Real-Variable Methods in Harmonic Analysis
Title | Real-Variable Methods in Harmonic Analysis PDF eBook |
Author | Alberto Torchinsky |
Publisher | Elsevier |
Pages | 475 |
Release | 2016-06-03 |
Genre | Mathematics |
ISBN | 1483268888 |
Real-Variable Methods in Harmonic Analysis deals with the unity of several areas in harmonic analysis, with emphasis on real-variable methods. Active areas of research in this field are discussed, from the Calderón-Zygmund theory of singular integral operators to the Muckenhoupt theory of Ap weights and the Burkholder-Gundy theory of good ? inequalities. The Calderón theory of commutators is also considered. Comprised of 17 chapters, this volume begins with an introduction to the pointwise convergence of Fourier series of functions, followed by an analysis of Cesàro summability. The discussion then turns to norm convergence; the basic working principles of harmonic analysis, centered around the Calderón-Zygmund decomposition of locally integrable functions; and fractional integration.

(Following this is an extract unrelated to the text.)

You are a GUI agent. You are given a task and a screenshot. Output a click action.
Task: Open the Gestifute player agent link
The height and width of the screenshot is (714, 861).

Subsequent chapters deal with harmonic and subharmonic functions; oscillation of functions; the Muckenhoupt theory of Ap weights; and elliptic equations in divergence form. The book also explores the essentials of the Calderón-Zygmund theory of singular integral operators; the good ? inequalities of Burkholder-Gundy; the Fefferman-Stein theory of Hardy spaces of several real variables; Carleson measures; and Cauchy integrals on Lipschitz curves. The final chapter presents the solution to the Dirichlet and Neumann problems on C1-domains by means of the layer potential methods. This monograph is intended for graduate students with varied backgrounds and interests, ranging from operator theory to partial differential equations.
Complex Analysis and Special Topics in Harmonic Analysis
Title | Complex Analysis and Special Topics in Harmonic Analysis PDF eBook |
Author | Carlos A. Berenstein |
Publisher | Springer Science & Business Media |
Pages | 491 |
Release | 2012-12-06 |
Genre | Mathematics |
ISBN | 1461384451 |
A companion volume to the text "Complex Variables: An Introduction" by the same authors, this book further develops the theory, continuing to emphasize the role that the Cauchy-Riemann equation plays in modern complex analysis. Topics considered include: Boundary values of holomorphic functions in the sense of distributions; interpolation problems and ideal theory in algebras of entire functions with growth conditions; exponential polynomials; the G transform and the unifying role it plays in complex analysis and transcendental number theory; summation methods; and the theorem of L. Schwarz concerning the solutions of a homogeneous convolution equation on the real line and its applications in harmonic function theory.